__WORK INSTRUCTIONS__: In the listing below, find each line holding "tweet" and copy it.

◆ ◆ ◆ ◆

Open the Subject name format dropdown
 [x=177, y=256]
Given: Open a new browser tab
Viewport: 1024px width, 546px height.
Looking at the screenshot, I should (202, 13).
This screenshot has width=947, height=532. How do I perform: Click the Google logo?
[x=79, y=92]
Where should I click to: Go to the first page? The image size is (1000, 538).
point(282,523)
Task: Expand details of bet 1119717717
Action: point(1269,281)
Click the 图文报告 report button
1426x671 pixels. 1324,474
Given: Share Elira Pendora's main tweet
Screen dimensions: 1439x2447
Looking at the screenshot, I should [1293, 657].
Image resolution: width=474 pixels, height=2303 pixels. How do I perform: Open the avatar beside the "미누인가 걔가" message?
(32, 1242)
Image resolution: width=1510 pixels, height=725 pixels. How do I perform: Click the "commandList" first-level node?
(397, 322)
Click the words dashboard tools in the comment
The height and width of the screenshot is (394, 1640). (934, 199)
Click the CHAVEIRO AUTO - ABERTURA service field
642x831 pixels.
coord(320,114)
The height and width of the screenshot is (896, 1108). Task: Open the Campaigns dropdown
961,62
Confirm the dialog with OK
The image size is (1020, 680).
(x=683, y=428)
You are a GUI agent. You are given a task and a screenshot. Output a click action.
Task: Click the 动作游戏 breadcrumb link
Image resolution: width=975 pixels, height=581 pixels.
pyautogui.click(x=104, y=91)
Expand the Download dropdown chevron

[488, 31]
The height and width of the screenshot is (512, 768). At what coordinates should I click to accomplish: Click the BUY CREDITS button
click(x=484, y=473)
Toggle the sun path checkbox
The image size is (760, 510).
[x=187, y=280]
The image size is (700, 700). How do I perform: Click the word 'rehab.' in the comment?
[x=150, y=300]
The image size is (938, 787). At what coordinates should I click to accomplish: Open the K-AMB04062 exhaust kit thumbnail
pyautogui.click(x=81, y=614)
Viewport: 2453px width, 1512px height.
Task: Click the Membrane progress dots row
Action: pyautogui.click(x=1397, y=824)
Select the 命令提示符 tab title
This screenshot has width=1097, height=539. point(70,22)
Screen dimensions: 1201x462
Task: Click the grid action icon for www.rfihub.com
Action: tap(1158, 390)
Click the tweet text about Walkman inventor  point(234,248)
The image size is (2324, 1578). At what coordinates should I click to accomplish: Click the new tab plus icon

◆ ◆ ◆ ◆

__EXERCISE RESULT__:
Given: Share Elira Pendora's main tweet
Click the tweet text about Walkman inventor  point(234,248)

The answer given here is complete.